§ **TEXT EXCERPT**

——

Features with larger numeric ranges (e.g., continuous variables) compared to others, may either dominate the prediction algorithm or cause computational problems. To equalize the feature contribution to the model training, an interval scaling method known as Min–Max scaling was used to transform the feature values to a range of [0, 1] [35, 36].
Classification models.
The ML models (SVM, ANN, and eXtreme Gradient Boosting (XGBoost)) were developed and compared to both main effects mLR and mLR with the addition of all possible 2-way interaction terms in terms of their predictive performances on the mRS. These models were chosen due to their widespread application in medicine and previously demonstrated performances in classification [11, 37, 38]. A brief outline of these algorithms is provided in S1 Method.
Model training process.
Models were trained and evaluated on the data which was randomly split into 75% training and 25% test sets, maintaining the same outcome proportions in both sets. The very large sample and random split, ensures minimal differences between training and test set (data not shown). The reference model was fitted using the ‘LogisticRegression’ classifier from the Sklearn library [39]. For the ML models, an initial set of values for some hyperparameters (e.g., maximum depth of trees, kernel, size of hidden layers among others) were explicitly specified while others were set to default values because their default values were either appropriate (e.g., booster, activation function, initial learning rate) or were less susceptible to hyperparameter space (e.g., size of the kernel cache, maximum number of iterations) [40]. We then implemented a grid search algorithm using 5-fold cross-validations (CVs) based on f1_weighted score. The algorithm performs an exhaustive search on these hyperparameters to estimate an optimal combination of the parameters, thus improving the model’s prediction accuracy as well as preventing model overfit [41]. In the end, the optimal model was evaluated on the reserved 25% test set to obtain its prediction performance.
Model performance metrics.
After model development, we evaluated their predictive performances using different performance metrics for multi-class outcomes such as recall, precision, accuracy, Cohen’s Kappa, Matthew’s correlation coefficient (MCC), F1 score, and area under the receiver operating characteristic curve (AUC–ROC) [42]. All these measures are based on the confusion matrix (S2 Method and S2 Fig).
The estimates of these metrics were reported together with their 95% confidence intervals (CIs). A non-parametric bootstrap resampling method was applied to compute the CIs, where a total of 1000 patient-wise resampling of size 25,534 (test set sample size) was carried out on both the true outcome and predicted values obtained from the test dataset with replacement. The performance metric for each bootstrap sample was calculated and the percentile with 95% confidence intervals for the estimates obtained. All the metrics have been implemented in Sklearn [39].
Model explainability.
In general, modern ML models do not provide measures to quantify or describe the contribution of each covariate on the outcome, and this could be a drawback in terms of clinical utility compared to e.g., LR [43]. To increase explainability and interpretability, we obtained SHAPley Additive exPlanations (SHAP) values of each feature, as implemented in the SHAP Python library [44]. The values are calculated based on the formula in S3 Method. In this study, the results are presented using two graphical methods, including a force plot that explains the feature importance at a patient level (local explainability), and a beeswarm plot that illustrates a visual representation of feature-specific SHAP values across all patients (global explainability) (S3 Method).

——

§ **SUPPLIED INFORMATION**

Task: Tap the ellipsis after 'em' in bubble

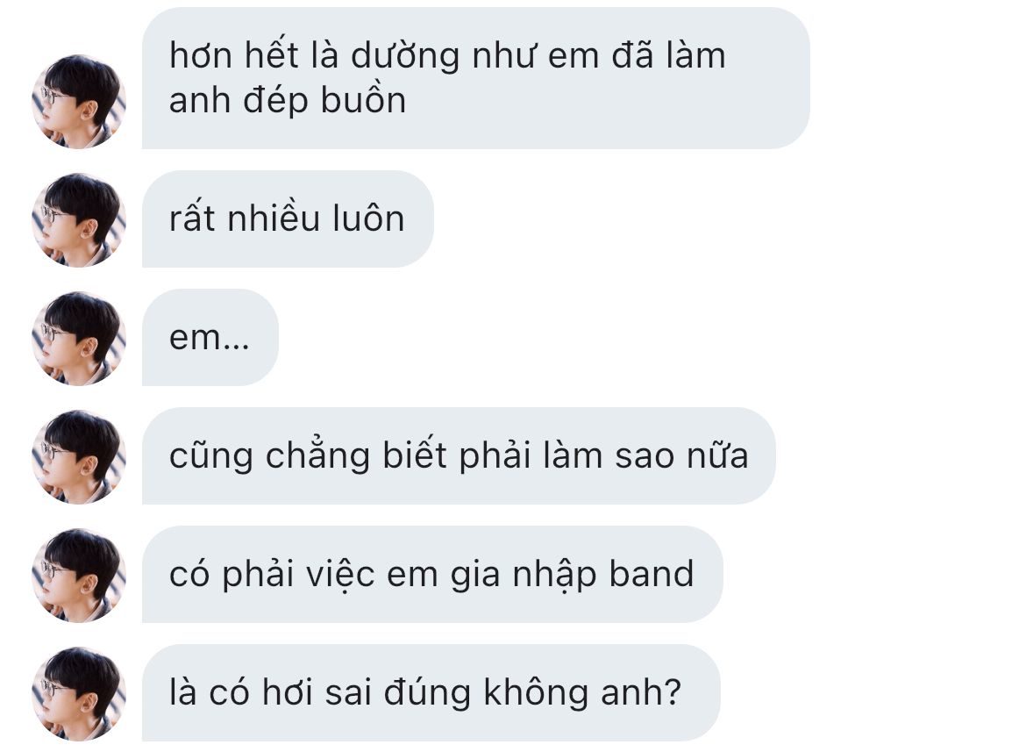Action: click(x=236, y=347)
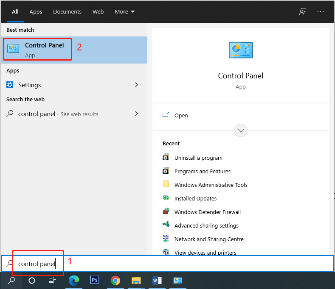Image resolution: width=335 pixels, height=289 pixels.
Task: Click the Control Panel taskbar icon
Action: tap(177, 281)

——

§ **WHAT YOU WILL DO**
Please pick up the machine learning methods text after its last sentence and carry it forward. The entries stand apart from the machine learning methods text.

§ **THE ANSWER**
Results
Summary statistics
Of the 102,135 eligible patients, 87,594 (85.8%) had an ischemic stroke. The mean [standard deviation (SD)] age at stroke onset was 75.8 [12.0] years, a median NIHSS score [Q1-Q3] of 3 [1–8], and 54,473 (53.3%) were males (Table 1). Missing data accounted for 1.3% of the whole dataset, with the highest level of missingness in the NIHSS variable (42.6%), while missing data for other features ranged between 0% to 18.3%. The imputed NIHSS values had a distribution similar to the observed data (S1 Fig), which indicate that the MICE imputation worked well. Patients lost to follow-up were on average 3 years younger, were more often males (55.3% vs. 53.3%), and had a similar stroke severity, despite a slightly worse risk factor profile (S1 Table).
Reported descriptive statistics including mean, standard deviation (SD), median, quartiles (Q1, Q3), and frequencies (number of patients) (%). The last column shows the proportion of missing cases in each of the variables (features).
Tuning model hyperparameters
S2 Table displays the selected hyperparameters that were tuned with their grid search ranges to achieve the best parameter combination.
Model prediction performance
Overall, all models were able to correctly predict the mRS levels in more than 68% of the patients (Fig 2 and S3A Table). There were no significant differences in the performance metric values between mLR and mLR with 2-way interaction terms. Accuracy gives relatively higher weights to the predictive performance of the most frequent outcome category (i.e., independence). On the other hand, the F1 scores give similar or higher weights to smaller-sized categories (independence and death). The performance of the ANN model compared to mLR showed a significant improvement with a weighted average F1 score of 0.696 (95% CI; 0.690–0.702) versus 0.681 (95% CI; 0.675–0.687), and a macro average precision of 0.695 (95% CI; 0.689–0.701). Similarly, both ANN and XGBoost models demonstrated significantly better performances compared to the mLR in correctly classifying the functional dependence group with respective F1 scores of 0.603 (95% CI; 0.594–0.611) and 0.577 (95% CI; 0.568–0.586), versus 0.554 (95% CI; 0.545–0.563).
The x-axis shows different performance metrics with their corresponding values on the y-axis. Each dot is the estimated value of the metric while the lines denote the 95% confidence intervals within which the value lies.
The accuracy values ranged between 0.68–0.70 with overlapping confidence intervals in both the training and test sets. This shows a low degree of overfitting in the training data (S3A and S3B Table).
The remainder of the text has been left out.